Had to refresh myself on who is behind this:

Quote
In July 2018, it was announced that writing duo JD Payne and Patrick McKay would develop “The Lord of the Rings” for Amazon, serving as the series’ executive producers and showrunners. While it was a big move forward in terms of the series’ development, this particular news was a shock, especially because of the scale of the series. Prior to the news, Payne and McKay’s IMDB pages were empty, save for their uncredited writing job on “Star Trek Beyond.” But Star Trek” producer J.J. Abrams was reportedly one of a number of high-profile producers who recommended Payne and McKay for the position.

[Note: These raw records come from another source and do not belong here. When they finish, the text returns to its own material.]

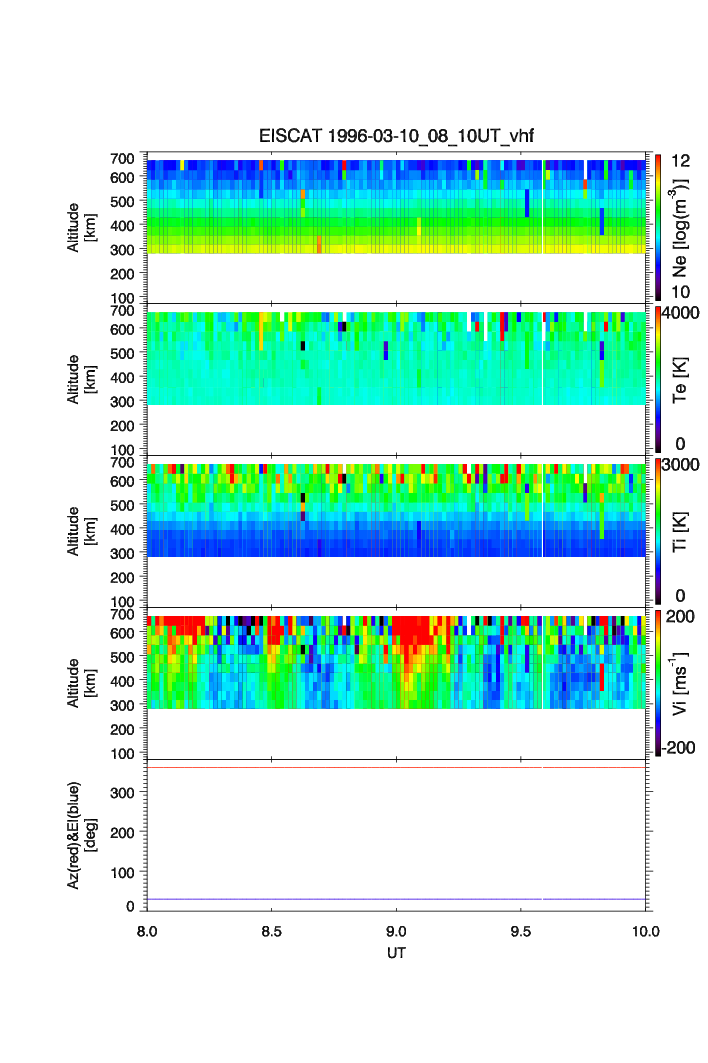Click the 8.5 tick on time axis
Screen dimensions: 708x1063
coord(272,931)
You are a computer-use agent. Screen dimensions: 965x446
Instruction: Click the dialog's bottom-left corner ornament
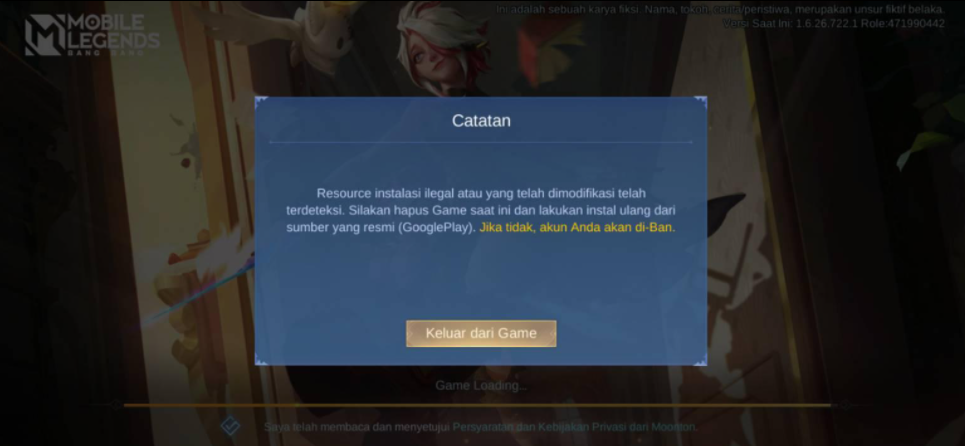pos(261,359)
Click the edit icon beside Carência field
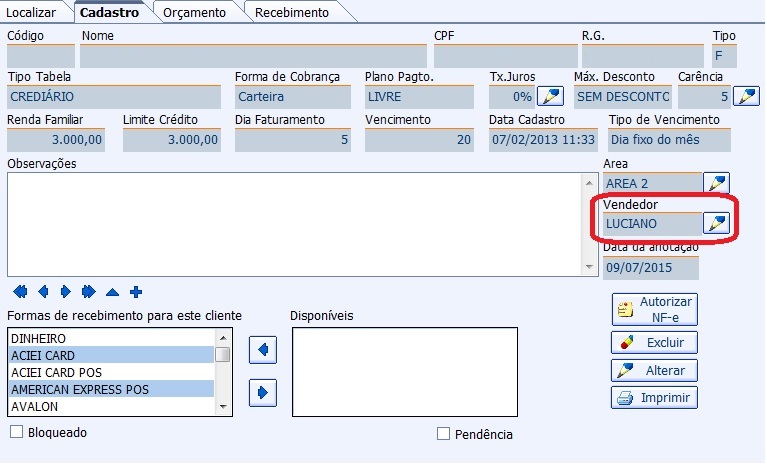The height and width of the screenshot is (465, 767). pyautogui.click(x=746, y=97)
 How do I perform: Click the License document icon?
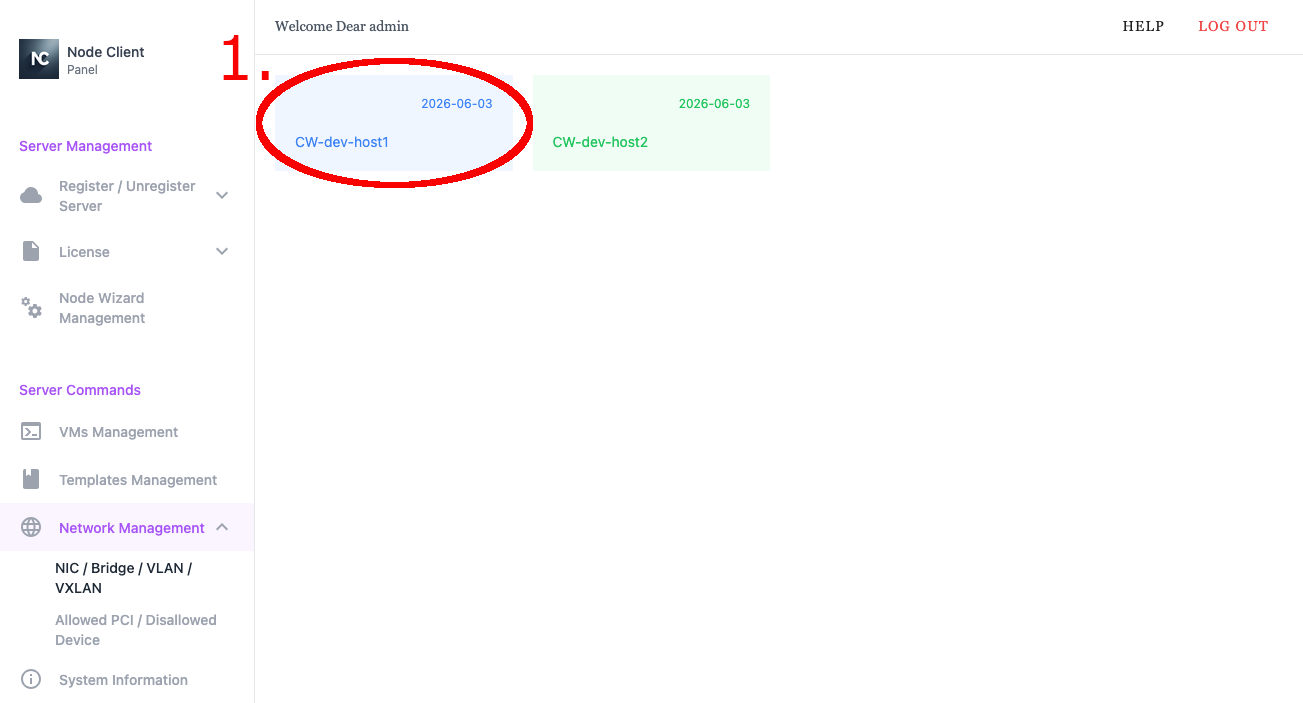click(31, 252)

Given that the article also says Amazon had to commit to five seasons (and the first season has 20 episodes), I'm somewhat baffled that they handed this thing over to a couple unknowns based partly on J.J. Abrams recommending them. Between that and the fairly unknown cast (the only name I recognized was the replacement Naevia from Spartacus)  Amazon seems to have made a fairly big financial commitment in order to get the rights to do the show and then entrusted it a lot of people without a proven track record. They've got J.A. Bayona directing the first couple episodes and he's at least directed some fairly good movies, but also Jurassic World: Fallen Kingdom. There's a couple writers who've done a few episodes each of a number of good shows, but the rest seem to have some fairly thin credits, worked on a good show or two but maybe only did 2-3 episodes, and there's a guy who wrote 11 episodes of Game of Thrones.

I don't know, it could end up being good. Certainly I'd be surprised if Amazon allowed something this high profile to be a complete failure. On paper though I'm just not seeing anything to suggest that anyone involved in this is up to the task of creating new stories set in Middle-Earth that are going to satisfy Tolkien fans, or fans who only know the Peter Jackson movies.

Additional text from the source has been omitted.